**Text block**.

Christian liberty bows to the Lordship of Christ. “All things are lawful” cannot mean “everything is wise.” Freedom is tested by benefit and by mastery: does this help me love, and does this enslave me (1 Corinthians 6:12; Galatians 5:1)? The cross purchased freedom from sin’s tyranny, not freedom to negotiate with new masters. A habit that owns the heart—whether substances, screens, spending, or sex—fails both tests and calls for Spirit-enabled repentance and community help (Romans 6:12–14; James 5:16).
Resurrection gives the body dignity and direction. God raised Jesus bodily and will raise believers bodily, so the body is not a shell to be used and discarded; it is a participant in salvation (1 Corinthians 6:14; Romans 8:11). That future lifts everyday choices into worship. What seems private is actually priestly, because members of Christ carry his name into every bodily act (1 Corinthians 6:15; Colossians 3:17). Hope in bodily resurrection rejects both hedonism and contempt for flesh.

**Instructions to follow**. In the passage on Christian liberty, what two things is freedom tested by?

Stored rows:
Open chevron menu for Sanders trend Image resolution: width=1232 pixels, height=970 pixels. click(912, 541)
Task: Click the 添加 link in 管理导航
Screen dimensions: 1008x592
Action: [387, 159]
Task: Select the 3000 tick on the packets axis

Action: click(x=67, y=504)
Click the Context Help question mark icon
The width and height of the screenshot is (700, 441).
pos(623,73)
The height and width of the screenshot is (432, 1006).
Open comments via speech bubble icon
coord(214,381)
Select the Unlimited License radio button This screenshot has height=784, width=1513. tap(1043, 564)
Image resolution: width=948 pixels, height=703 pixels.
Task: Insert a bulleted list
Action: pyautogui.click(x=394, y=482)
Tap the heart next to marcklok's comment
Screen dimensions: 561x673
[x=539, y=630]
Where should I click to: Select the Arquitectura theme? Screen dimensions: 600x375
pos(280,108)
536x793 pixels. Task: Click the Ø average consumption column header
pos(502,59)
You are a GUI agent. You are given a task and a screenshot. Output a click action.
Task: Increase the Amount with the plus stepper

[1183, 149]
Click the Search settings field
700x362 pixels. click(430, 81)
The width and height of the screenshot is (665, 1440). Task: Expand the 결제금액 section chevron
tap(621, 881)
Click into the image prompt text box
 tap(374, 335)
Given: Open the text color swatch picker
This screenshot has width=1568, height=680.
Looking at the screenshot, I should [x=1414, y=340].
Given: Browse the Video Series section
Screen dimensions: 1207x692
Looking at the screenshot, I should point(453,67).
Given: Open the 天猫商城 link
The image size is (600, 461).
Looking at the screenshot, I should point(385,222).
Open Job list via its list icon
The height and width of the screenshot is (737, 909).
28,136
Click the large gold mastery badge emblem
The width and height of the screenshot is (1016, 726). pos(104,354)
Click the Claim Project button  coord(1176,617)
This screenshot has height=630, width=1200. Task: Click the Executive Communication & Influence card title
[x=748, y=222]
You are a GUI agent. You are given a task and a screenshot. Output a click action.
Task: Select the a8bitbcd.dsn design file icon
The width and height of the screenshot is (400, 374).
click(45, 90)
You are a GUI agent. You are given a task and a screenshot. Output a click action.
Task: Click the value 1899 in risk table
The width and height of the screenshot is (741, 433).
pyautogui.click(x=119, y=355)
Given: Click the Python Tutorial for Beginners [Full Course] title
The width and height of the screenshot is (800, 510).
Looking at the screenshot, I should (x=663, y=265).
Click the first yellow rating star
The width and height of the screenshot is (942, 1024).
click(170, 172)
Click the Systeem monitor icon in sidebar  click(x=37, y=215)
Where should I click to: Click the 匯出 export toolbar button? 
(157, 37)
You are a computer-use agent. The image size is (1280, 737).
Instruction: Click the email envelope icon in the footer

**Finished exercise**. Benefit and mastery.